Above him it rustled in the tall trees with which the street was lined that led to the suburb and to Miss Bear's boarding-school. The evening breeze has torn the dense veil of fog, and the crescent of the increasing moon was dancing through the clouds in their spectral flight. A horseman galloped past him towards town. The horse snorted; sparks flew. A moment later, and the noise was scarcely audible, and soon ceased altogether. "Somebody, I dare say, who rides for the doctor; a husband, perhaps, whose wife is taken ill; a father, whose son is lying on his death-bed." Oswald thought of the night when Bruno died, and of his fearful ride across the heath from Grenwitz to Fashwitz. If Bruno had only lived! Oswald thought everything would have happened differently then. It seemed to him as if the death of the boy alone had made him so miserably poor--as if he could have challenged a world in arms, with him by his side. With him and good fortune! no sacrifice would have been too great for Bruno's sake; not even the sacrifice of his love for Helen. He would have willingly and cheerfully given the fair girl to Bruno--but to him alone, in the world. Given? What had he to give--he the beggar?

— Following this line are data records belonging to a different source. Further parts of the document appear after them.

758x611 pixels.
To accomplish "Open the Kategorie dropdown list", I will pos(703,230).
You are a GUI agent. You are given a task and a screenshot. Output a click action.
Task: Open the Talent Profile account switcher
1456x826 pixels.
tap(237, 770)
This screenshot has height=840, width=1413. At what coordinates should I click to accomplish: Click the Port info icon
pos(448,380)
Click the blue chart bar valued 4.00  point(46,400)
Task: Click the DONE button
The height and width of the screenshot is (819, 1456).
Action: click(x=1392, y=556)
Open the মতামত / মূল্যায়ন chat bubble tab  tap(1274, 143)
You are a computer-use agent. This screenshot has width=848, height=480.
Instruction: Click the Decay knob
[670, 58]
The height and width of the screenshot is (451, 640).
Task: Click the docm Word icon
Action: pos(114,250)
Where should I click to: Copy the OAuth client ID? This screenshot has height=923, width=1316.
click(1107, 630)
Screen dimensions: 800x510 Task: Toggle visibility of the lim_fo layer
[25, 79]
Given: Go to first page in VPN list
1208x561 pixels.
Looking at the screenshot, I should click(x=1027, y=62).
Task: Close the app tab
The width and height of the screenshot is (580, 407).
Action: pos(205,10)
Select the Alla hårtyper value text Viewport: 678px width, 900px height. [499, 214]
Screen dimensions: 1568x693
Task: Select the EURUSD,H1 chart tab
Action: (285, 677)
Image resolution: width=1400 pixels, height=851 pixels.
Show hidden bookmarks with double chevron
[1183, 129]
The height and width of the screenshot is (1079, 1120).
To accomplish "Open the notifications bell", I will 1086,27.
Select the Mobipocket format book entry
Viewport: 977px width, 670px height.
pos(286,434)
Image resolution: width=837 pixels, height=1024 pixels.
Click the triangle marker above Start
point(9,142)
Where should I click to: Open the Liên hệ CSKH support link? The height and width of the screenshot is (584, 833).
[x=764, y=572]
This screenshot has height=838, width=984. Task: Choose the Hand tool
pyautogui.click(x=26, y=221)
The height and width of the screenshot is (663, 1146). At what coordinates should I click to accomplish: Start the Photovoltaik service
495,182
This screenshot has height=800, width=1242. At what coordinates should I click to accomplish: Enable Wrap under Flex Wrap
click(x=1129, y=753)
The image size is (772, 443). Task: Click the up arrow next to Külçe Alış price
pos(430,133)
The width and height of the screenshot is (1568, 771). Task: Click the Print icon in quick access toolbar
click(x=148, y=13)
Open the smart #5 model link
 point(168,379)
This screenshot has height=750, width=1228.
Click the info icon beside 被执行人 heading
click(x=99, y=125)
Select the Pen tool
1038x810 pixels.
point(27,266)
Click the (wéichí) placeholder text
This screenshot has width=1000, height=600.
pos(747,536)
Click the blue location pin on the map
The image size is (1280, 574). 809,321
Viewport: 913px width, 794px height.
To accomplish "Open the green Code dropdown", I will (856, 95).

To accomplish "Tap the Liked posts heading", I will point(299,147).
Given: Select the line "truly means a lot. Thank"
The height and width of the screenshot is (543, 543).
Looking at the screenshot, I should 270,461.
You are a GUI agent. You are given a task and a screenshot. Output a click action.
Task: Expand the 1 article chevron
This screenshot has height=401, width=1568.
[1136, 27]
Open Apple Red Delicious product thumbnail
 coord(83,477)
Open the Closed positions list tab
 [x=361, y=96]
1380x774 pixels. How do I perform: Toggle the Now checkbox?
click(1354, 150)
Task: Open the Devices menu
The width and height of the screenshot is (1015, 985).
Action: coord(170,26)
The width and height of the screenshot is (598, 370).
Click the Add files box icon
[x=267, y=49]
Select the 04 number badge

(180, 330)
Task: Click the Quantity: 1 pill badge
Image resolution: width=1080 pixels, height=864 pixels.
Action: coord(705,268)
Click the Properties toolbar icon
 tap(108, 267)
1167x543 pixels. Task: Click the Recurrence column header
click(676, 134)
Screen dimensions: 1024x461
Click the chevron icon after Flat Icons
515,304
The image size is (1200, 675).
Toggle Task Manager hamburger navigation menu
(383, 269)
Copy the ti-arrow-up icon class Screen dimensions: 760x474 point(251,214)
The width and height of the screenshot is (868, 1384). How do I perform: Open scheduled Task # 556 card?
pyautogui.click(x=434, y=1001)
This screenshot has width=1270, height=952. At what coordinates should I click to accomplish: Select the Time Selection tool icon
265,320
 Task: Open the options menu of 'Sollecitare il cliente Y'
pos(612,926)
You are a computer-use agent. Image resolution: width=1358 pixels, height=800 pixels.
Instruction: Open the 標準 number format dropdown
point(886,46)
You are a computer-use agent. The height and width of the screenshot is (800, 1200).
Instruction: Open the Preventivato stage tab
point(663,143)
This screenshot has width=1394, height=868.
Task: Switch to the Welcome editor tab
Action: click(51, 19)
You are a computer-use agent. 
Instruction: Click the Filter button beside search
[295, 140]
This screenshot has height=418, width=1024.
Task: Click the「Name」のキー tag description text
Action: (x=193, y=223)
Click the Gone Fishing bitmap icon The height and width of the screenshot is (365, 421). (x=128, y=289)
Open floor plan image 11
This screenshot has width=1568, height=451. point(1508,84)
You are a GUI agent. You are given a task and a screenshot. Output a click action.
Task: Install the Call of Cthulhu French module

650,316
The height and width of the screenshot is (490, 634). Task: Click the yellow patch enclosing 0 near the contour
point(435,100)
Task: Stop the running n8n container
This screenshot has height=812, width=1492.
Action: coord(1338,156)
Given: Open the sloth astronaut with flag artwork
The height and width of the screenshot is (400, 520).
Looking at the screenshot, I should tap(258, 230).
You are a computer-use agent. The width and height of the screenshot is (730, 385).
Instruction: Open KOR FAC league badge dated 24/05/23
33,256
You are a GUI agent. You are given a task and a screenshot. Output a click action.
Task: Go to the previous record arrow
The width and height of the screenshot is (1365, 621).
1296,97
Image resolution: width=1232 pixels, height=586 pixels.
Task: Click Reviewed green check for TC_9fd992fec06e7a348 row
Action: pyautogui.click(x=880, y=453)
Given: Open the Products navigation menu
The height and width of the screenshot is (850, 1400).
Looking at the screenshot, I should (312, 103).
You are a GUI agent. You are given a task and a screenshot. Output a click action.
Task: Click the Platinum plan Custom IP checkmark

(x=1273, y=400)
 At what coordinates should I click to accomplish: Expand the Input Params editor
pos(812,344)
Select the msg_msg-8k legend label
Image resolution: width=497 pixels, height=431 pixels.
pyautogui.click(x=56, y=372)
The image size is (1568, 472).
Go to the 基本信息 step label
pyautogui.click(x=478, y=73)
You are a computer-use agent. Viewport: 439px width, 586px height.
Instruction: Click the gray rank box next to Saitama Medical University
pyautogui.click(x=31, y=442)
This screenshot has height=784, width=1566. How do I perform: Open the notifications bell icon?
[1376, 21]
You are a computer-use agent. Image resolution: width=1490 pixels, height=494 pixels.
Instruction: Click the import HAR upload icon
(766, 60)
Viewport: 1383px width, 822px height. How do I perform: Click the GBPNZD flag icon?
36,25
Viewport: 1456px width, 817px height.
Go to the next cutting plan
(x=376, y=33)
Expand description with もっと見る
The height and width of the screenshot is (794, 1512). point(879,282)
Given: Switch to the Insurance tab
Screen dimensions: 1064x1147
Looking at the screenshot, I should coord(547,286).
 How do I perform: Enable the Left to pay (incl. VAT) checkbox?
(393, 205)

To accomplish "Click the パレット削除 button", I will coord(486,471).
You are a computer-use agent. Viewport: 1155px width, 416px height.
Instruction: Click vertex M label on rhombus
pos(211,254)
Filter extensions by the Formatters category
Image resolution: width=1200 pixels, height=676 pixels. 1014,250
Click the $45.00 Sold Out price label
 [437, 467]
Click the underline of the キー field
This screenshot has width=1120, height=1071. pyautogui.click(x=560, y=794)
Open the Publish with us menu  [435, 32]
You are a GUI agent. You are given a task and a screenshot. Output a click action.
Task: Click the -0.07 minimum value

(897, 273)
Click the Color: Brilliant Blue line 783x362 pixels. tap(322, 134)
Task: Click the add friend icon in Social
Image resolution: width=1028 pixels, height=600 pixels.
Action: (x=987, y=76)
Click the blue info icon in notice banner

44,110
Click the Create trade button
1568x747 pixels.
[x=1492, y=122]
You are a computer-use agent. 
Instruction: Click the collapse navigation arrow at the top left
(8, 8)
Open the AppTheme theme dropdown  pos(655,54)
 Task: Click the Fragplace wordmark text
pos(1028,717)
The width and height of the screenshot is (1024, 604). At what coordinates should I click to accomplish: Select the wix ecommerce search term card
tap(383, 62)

Now he was standing before the house he had come to see, and supported himself against the iron railing of the garden. There was not a window lighted up in the whole house. The inmates had probably all retired to rest. He thought of the summer nights when he had stood looking by the hour at the open window with the curtains lowered, from which the music of a piano was wafted to him through the soft, silent air; and hours afterwards, long after the light had vanished behind the red curtains and the music had ceased, and he had still wandered up and down between the flower-beds and under the tall beech-trees, sometimes till the first purple streak of morning-dawn appeared on the eastern horizon, and the birds in the thick bushes began dreamily to twitter above him.
A breath of wind rushed through the two tall poplar-trees on both sides of the lofty portal and whispered mysteriously in the dry leaves, a window-shutter flapped in the house, a dog in a neighboring house began to bark.
Oswald shivered as if he had a fever. The momentary excitement after his long journey in the stage-coach had passed away; he felt tired and sick. He buttoned up his overcoat and turned to go back into the city. A carriage came rapidly towards him. A horseman with a lantern in his hand galloped before it--probably the same who before had galloped madly through the dark night into town.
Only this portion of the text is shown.